Bien avant d'être nommé directeur général adjoint d'ITER Organization (Administration), Delong était un familier d'ITER et du monde de la fusion. Dès la fin de l'année 2002, alors que la Chine posait sa candidature pour participer au programme, il a pris part à toutes les négociations et réunions d'experts qui ont précédé la création d'ITER Organization. Après avoir mis en place l'agence domestique chinoise « à partir de rien » en 2006, il a rejoint le comité consultatif pour le management (MAC) d'ITER puis assuré la présidence du Conseil ITER en 2020 et 2021. ITER n'a pas de secrets pour Delong. Il en connaît intimement les points forts et les points faibles ; il a pu mesurer les avantages et les inconvénients de sa structure organisationnelle et il est parfaitement conscient « du caractère crucial de la période actuelle ».
« De nombreuses problématiques restent à traiter », explique-t-il. Le COVID et « le reste » (c'est-à-dire les non-conformités de certains éléments essentiels qui doivent être réparés) ont causé des retards que les gouvernements trouvent parfois difficiles à accepter. « En termes de calendrier, nous avons fait des promesses difficiles à tenir. Nous devons aujourd'hui travailler pour conserver et retrouver la confiance de nos partenaires. »
Pour le nouveau directeur général adjoint (Administration), « ITER est une organisation scientifique et technique qui s'est progressivement muée en une structure de plus en plus bureaucratique. Les dossiers qui s'accumulent, toujours plus épais, la multiplication des réunions... Tout ceci n'est pas idéal pour assurer l'efficacité d'un projet d'ingénierie. À ce stade de l'histoire d'ITER, nous devons adapter notre culture. »
L'environnement extérieur a changé lui aussi. L'apparition récente de start-up spécialisées dans la fusion, les lourds investissements de fonds privés pour réaliser la fusion en un temps record, qu'ils soient fondés ou non, ont changé le regard de l'opinion publique sur la fusion et sur son projet phare. « Les 'plan décennaux' se multiplient. Nous devons en tenir compte afin de ne pas être perçus comme un programme dépassé. »

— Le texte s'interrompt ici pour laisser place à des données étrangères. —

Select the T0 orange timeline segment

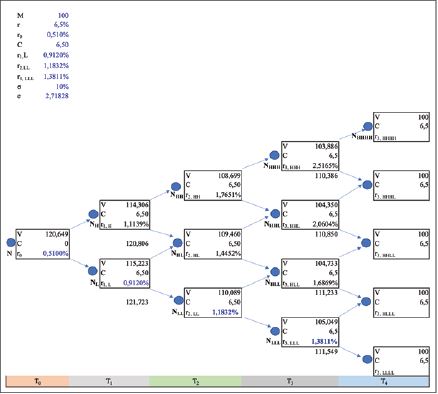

Luo Delong qui, durant sa carrière débutée il y a plus de 40 ans, a assumé diverses responsabilités administratives, géré des coopérations internationales et contribué à la construction et à l'exploitation d'installations scientifiques de premier plan (les tokamaks HL-2A, HL-2M et EAST), a le sentiment que les défis auxquels ITER est aujourd'hui confronté relèvent de ses « compétences fondamentales ». Mais il sait aussi par expérience « qu'un chemin difficile lorsqu'on le parcourt tout seul, le sera moins si l'on a des compagnons de route. » Et c'est exactement ce qu'il a l'intention de faire en suscitant une dynamique collective au sein d'ITER Organization.